MDT Switching Event and Its Functional Impact
Detection of Most Dominant Transcript Switches and Their Functional Impact
Tülay Karakulak
2024-08-11
Source:vignettes/MDTToolset_switching-vignette.Rmd
MDTToolset_switching-vignette.Rmd
Load MDTToolset
Prepare Input File
The following files are given together with the MDTToolset. If you would like to see how they are prepared, please see tutorial: Introduction to Most Dominant Transcripts.
cond1_mdts <- MDTToolset::cond1_mdts
cond2_mdts <- MDTToolset::cond2_mdts
cond1_ENST_ENSG_nonredundant <- MDTToolset::cond1_ENST_ENSG_nonredundant
cond2_ENST_ENSG_nonredundant <- MDTToolset::cond2_ENST_ENSG_nonredundant
# read MANE Select
ensg_enst_ensp_mane_v104 <- MDTToolset::ensg_enst_ensp_mane_v104
# prepare sequences and Mane select transcripts dataframe
ensg_enst_seq <- prepare_Seq(MDTToolset::Homo_sapiens.GRCh38.cdna.all, ensg_enst_ensp_mane_v104)
## Select transcripts having MANE ids
enst_mane_iso <- ensg_enst_ensp_mane_v104[!(is.na(ensg_enst_ensp_mane_v104$RefSeq.match.transcript..MANE.Select.) | ensg_enst_ensp_mane_v104$RefSeq.match.transcript..MANE.Select. == ''),c(1,2,3,4)]

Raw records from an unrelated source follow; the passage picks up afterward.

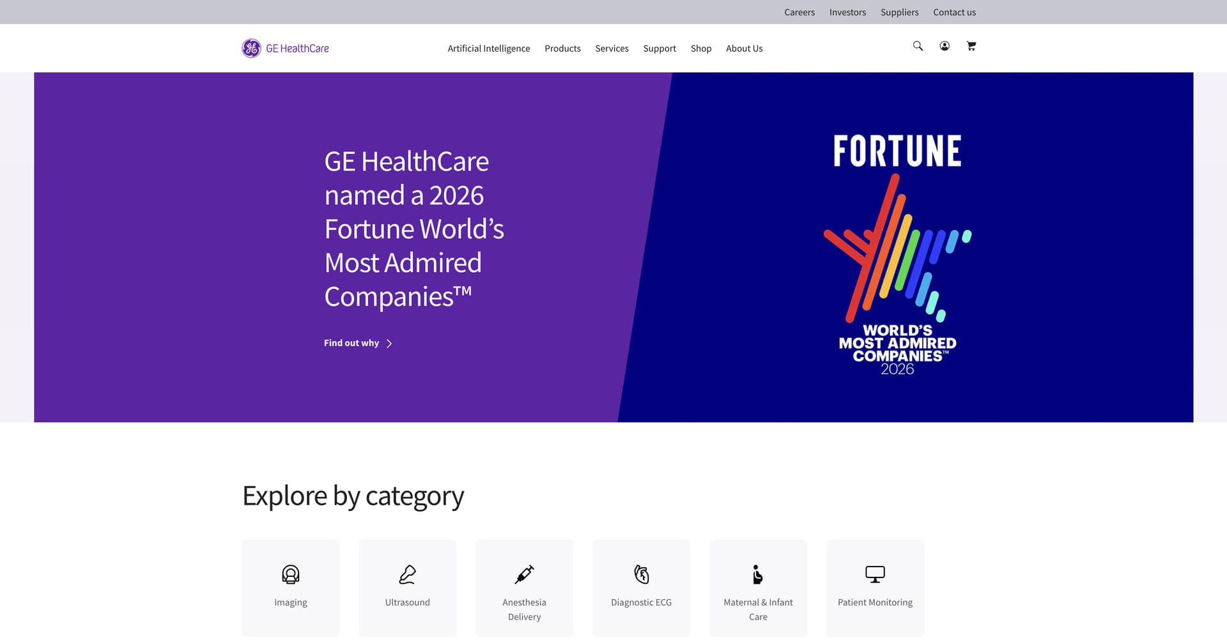Click the GE HealthCare logo
The image size is (1227, 642).
coord(284,48)
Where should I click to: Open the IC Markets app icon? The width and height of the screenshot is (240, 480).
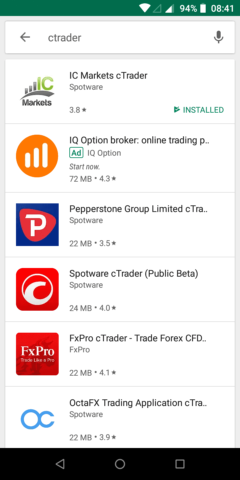[37, 91]
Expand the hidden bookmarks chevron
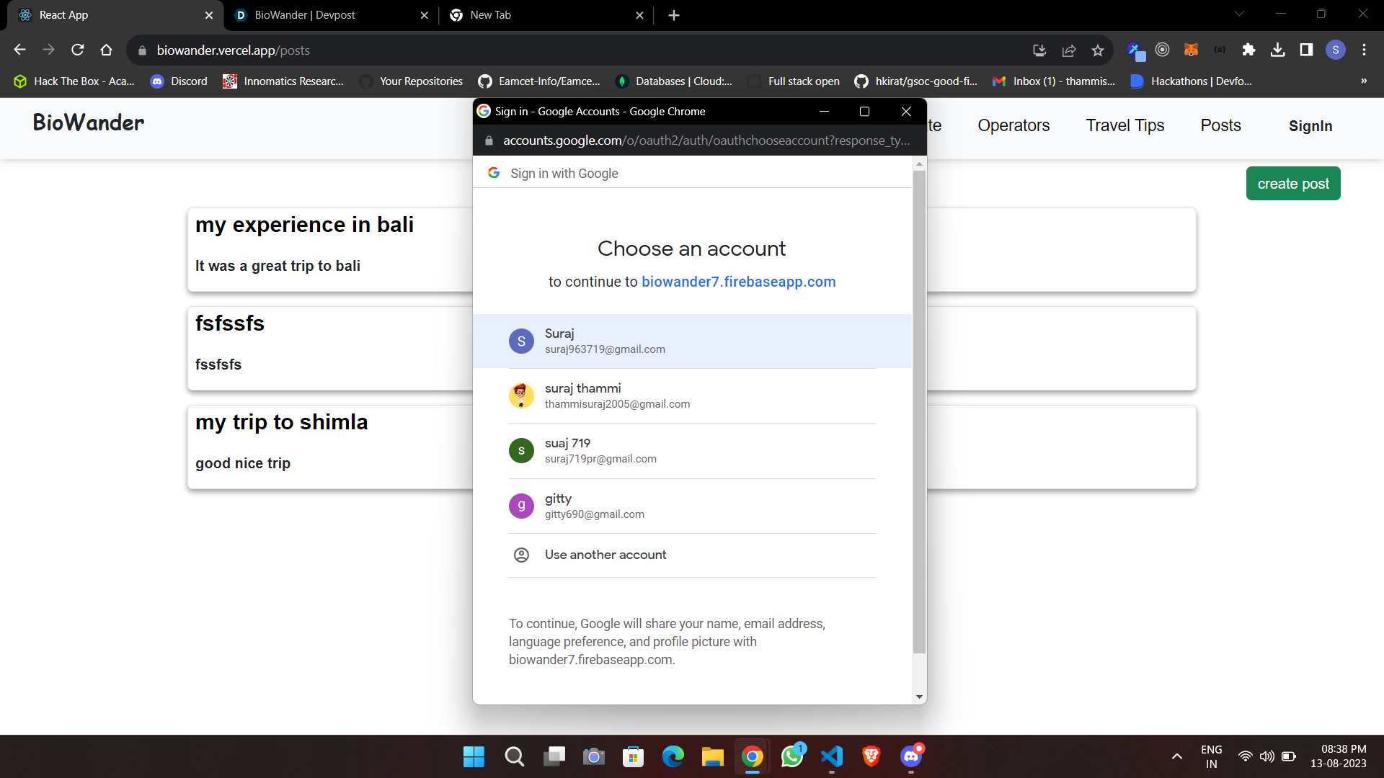Screen dimensions: 1384x778 [x=1363, y=81]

# Select the only ENSTs having ENSP Protein IDs.
ensp_only <- ensg_enst_ensp_mane_v104[!ensg_enst_ensp_mane_v104$Protein.stable.ID == "",]
Calculate MDT Switching Events in the Data
The switch_calculator()
function identifies MDT
switching events in each sample by comparing it to a “Normal” cohort or
another specified cohort, thereby defining dMDT (disease-specific MDTs).
It considers the following criteria:
- cutoff: The percentage of samples in the comparison group (cond2 in our case) that may have the same MDT as the Normal cohort. A cutoff of 0 is very stringent and ensures that the dMDT is not observed in any of the samples from cond2.
- cutoff_rate: The enrichment rate between Transcript 1 and Transcript 2 in the cond1_mdts and cond2_mdts datasets.
- cutoff_other_MDTs: The percentage of cond2 samples having another MDT for the same gene.
# Calculate switches in condition 1 compared to condition 2
Cond1_Cond2_Switches <- switch_calculator(cancer_ori = cond1_mdts, gtex_ori = cond2_mdts, exp_values_pcawg = cond1_ENST_ENSG_nonredundant, exp_values_gtex = cond2_ENST_ENSG_nonredundant, ensp_sequences = ensg_enst_seq, ensp_only = ensp_only, cutoff = 0, cutoff_rate = 2, cutoff_other_MDTs = 50)
# visalize the results. Note that you should have knitr R package installed.
knitr::kable(head(Cond1_Cond2_Switches,5), caption = 'MDT Switching Events')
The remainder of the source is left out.